Эразм не пил, не предавался азартным играм и пагубным увлечениям, был трудолюбив, верно служил царю и отечеству. В должности начальника корпуса симбирской жандармерии, полученной через графа Бенкендорфа, он провел три года в Симбирске, оставшиеся для него самыми счастливыми в жизни. Стогов вспоминал:
«Уезжая из Петербурга, я спросил графа Бенкендорфа, в чем будет состоять моя прямая обязанность? Он отвечал:
– Утирай слезы несчастных и отвращай злоупотребления власти, и тогда ты все исполнишь» (Стогов Э. И.Записки // Русская старина. 1903. № 5. С. 313).

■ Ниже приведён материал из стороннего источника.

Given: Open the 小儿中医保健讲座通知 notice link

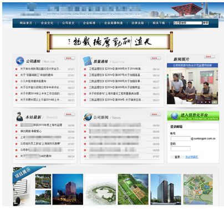Looking at the screenshot, I should point(33,81).
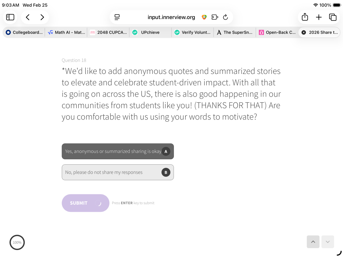Screen dimensions: 343x257
Task: Go to next question with down chevron
Action: pos(327,242)
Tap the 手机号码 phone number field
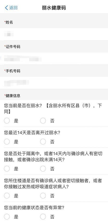The image size is (108, 221). tap(54, 83)
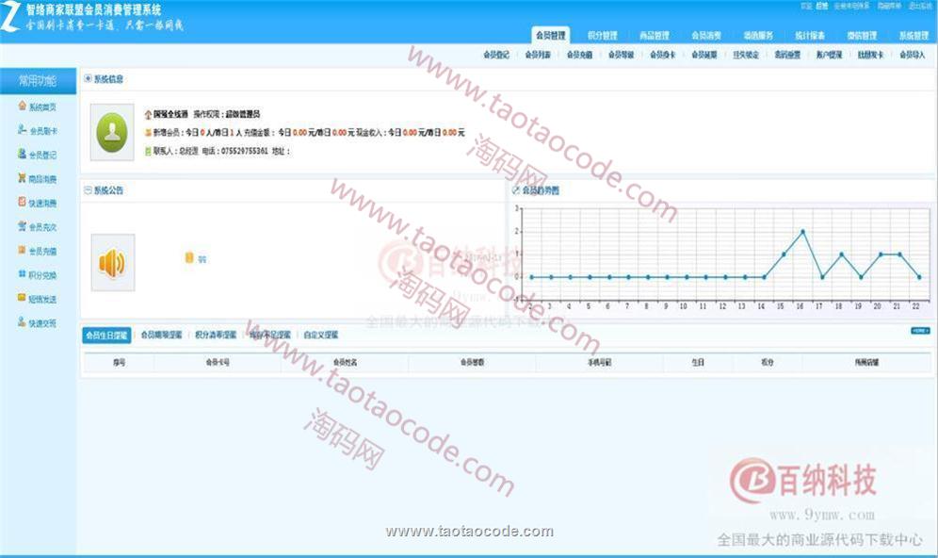The height and width of the screenshot is (558, 938).
Task: Collapse the 系统信息 panel header
Action: [89, 79]
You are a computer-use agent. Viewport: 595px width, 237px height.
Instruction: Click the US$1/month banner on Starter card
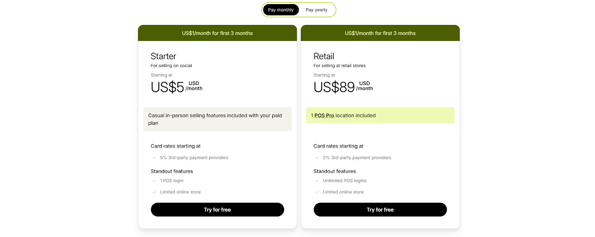pos(217,33)
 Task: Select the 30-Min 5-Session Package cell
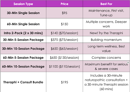(23, 40)
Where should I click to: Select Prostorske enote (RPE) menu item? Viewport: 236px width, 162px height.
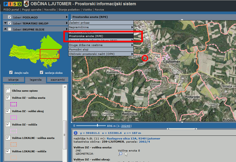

Эразм Стогов получил власть и, как считал, пользовался ею по справедливости, очень скоро дослужился до полковника, выгодно женился. Как положено, писал в Петербург донесения начальству о состоянии нравов. Искусно разыграв интригу, сместил с поста вольнолюбивого и беспечного губернатора Загряжского, любимца местного бомонда. Архивы Департамента полиции и Третьего отделения обнаруживают донос симбирского жандармского полковника о дурном влиянии на умы Загряжского, бывшего штабс—капитана лейб—гвардии Преображенского полка, адъютанта барона Розена. Губернатор состоял в ложе «Соединенных друзей» и был предупрежден одним из петербургских братьев—масонов за день до получения указа об отставке. Уезжал он в слезах, не имея других доходов, кроме жалованья, которого теперь лишился. Однако в Симбирске, как и во всей России, действовал все тот же неписаный закон – «все дворяне родня», собственно, благодаря которому и Стогову удалось сделать карьеру (см.: И. А. Гончаров и симбирские масоны. К вопросу о реалиях очерка «На родине» // Русская литература. 2002. № 1). Теперь были приведены в действие более высокие связи, Стогова вскоре перевели на работу в Киев по протекции все того же благодетеля Александра Христофоро—вича Бенкендорфа, и он сам едва ли не в слезах, как совсем недавно подсиженный им губернатор, покидал столь полюбившийся ему Симбирск. Уезжал Э. И. Стогов уже выгодно женившимся, состоятельным человеком.